Foi também em sua gestão que a Ordem transferiu sua sede do Rio de Janeiro para Brasília. Colegas contam que a mudança foi polêmica, pois até então o Rio era a capital do debate jurídico no Brasil.

O microfone de Sobral Pinto
Durante sua gestão como presidente do Conselho, Baeta passou por um episódio que é relembrado até hoje por quem o vivenciou. Em uma sessão plenária, o notório advogado Sobral Pinto monopolizou o microfone e falava por muito tempo. Os colegas queriam ter sua vez e estavam ficando irritados. Até que um chegou até Baeta e disse para ele cortar o microfone do renomado advogado. O então presidente retrucou: “Vamos fazer assim, eu vou até o banheiro. Nesse período você se senta aqui e corta o microfone. Daí ficará conhecido como o homem que tirou a fala de Sobral Pinto”.

Repercussão
“Baeta era um democrata militante. Sempre teve uma visão intensa de Brasil, do social e da política”, ressalta Técio Lins e Silva, presidente do Instituto dos Advogados Brasileiros.

“Foi um grande presidente em um momento de transição do país. Ele iniciou o debate sobre a criação de um novo estatuto da advocacia, que viria a se concretizar anos depois. Foi um personagem importante por sua combatividade e tinha o entendimento que o advogado não é apenas alguém para recolher honorário e sim um agente social e político”, afirma Wadih Damous, ex-presidente do Conselho Federal OAB e atualmente deputado federal pelo PT do Rio de Janeiro.

“Foi um grande advogado e um digno homem público, sempre ao lado das boas causas que dão sustentação à democracia.

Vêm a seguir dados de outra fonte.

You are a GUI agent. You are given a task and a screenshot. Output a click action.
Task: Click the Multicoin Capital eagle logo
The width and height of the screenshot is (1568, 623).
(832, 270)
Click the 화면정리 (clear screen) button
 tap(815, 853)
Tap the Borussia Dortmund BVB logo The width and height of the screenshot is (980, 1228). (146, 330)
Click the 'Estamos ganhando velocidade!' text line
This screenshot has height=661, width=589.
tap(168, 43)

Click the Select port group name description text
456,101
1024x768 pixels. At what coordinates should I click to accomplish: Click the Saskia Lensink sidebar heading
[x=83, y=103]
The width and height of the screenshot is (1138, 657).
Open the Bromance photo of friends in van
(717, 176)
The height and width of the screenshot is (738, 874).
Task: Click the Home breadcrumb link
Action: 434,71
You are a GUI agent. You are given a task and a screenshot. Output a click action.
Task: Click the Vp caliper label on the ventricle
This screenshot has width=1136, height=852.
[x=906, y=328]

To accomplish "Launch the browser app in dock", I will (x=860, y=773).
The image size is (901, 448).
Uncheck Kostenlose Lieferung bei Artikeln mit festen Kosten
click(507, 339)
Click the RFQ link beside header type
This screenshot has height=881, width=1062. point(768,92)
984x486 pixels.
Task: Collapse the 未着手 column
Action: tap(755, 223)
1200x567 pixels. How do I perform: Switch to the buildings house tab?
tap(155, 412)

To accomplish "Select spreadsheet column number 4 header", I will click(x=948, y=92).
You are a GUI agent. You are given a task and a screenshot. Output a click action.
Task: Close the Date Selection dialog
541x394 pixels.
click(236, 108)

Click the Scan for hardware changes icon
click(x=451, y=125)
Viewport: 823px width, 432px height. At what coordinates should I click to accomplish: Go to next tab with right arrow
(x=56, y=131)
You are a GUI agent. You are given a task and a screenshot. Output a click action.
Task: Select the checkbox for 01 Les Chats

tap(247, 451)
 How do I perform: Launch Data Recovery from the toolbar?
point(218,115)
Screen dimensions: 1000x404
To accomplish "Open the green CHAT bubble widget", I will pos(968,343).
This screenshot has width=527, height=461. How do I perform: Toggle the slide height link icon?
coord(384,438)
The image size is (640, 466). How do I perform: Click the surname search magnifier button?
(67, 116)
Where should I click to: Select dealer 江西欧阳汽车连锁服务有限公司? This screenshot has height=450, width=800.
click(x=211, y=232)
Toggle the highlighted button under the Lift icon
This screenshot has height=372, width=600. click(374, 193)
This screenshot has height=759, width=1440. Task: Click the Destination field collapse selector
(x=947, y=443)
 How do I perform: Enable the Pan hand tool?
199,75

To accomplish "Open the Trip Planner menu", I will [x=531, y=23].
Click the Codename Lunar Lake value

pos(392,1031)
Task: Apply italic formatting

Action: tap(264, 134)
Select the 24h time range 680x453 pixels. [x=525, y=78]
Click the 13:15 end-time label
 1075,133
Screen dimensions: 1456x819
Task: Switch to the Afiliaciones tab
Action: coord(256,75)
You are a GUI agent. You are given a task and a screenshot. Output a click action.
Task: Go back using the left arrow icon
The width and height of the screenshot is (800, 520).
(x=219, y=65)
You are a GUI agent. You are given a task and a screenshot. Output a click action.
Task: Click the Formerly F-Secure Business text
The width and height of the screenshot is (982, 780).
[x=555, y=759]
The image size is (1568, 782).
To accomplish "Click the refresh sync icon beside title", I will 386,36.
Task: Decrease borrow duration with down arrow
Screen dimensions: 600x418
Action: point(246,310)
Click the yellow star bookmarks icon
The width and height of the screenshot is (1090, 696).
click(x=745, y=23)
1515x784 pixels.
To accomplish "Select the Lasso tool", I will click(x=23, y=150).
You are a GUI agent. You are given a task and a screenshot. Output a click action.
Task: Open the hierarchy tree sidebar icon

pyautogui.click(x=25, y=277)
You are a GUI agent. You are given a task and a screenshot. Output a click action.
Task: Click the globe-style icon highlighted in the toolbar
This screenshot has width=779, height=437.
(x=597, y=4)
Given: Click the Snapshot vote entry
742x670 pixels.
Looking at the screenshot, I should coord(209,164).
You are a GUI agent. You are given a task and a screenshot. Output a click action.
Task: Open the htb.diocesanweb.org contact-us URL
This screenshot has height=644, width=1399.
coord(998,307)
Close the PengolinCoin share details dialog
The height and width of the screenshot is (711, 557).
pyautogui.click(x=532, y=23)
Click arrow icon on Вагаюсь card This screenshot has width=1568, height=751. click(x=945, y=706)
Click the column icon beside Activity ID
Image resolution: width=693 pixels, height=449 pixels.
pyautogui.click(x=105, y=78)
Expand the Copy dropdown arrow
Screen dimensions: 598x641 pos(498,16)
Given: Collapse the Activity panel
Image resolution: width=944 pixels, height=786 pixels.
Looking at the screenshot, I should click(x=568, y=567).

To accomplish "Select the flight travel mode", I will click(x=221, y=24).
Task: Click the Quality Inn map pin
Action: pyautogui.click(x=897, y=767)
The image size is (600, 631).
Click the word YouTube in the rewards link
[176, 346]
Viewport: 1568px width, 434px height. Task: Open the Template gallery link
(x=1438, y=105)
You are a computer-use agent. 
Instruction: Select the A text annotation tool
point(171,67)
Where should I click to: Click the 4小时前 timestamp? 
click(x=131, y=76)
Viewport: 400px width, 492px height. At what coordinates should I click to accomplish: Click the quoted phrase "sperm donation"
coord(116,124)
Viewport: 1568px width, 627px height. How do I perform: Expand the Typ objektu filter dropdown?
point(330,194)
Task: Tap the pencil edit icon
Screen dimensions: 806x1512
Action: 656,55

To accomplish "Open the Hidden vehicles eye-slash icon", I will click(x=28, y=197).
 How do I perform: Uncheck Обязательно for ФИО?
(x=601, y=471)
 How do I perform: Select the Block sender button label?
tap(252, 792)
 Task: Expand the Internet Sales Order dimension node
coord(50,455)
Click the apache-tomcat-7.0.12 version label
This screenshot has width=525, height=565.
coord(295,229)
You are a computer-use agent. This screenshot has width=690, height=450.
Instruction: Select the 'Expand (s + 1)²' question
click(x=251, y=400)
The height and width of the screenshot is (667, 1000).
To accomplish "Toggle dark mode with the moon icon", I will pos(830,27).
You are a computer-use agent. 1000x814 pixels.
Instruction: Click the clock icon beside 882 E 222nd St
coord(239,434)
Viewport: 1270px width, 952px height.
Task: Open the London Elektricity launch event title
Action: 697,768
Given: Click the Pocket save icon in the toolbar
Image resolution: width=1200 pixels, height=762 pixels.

O Brasil e a Ordem dos Advogados perdem um defensor convicto dos direitos humanos, da cidadania e do Estado Democrático de Direito”, diz Marcos da Costa, presidente da OAB-SP.

“Hermann Baeta foi um grande nome do direito brasileiro, esteve presente em momentos importantes para a nossa instituição, contribuindo por seu fortalecimento com trabalhos relevantes. A advocacia alagoana e brasileira está de luto”, lamentou a presidente da OAB Alagoas, Fernanda Marinela.

“Desaparece, fisicamente, um patriota, um imenso advogado, um cidadão exemplar, um líder insuperável, um grande amigo. Tristeza enorme”, afirmou o ex-presidente do Conselho Federal da OAB e da seccional paulista da entidade José Roberto Batochio.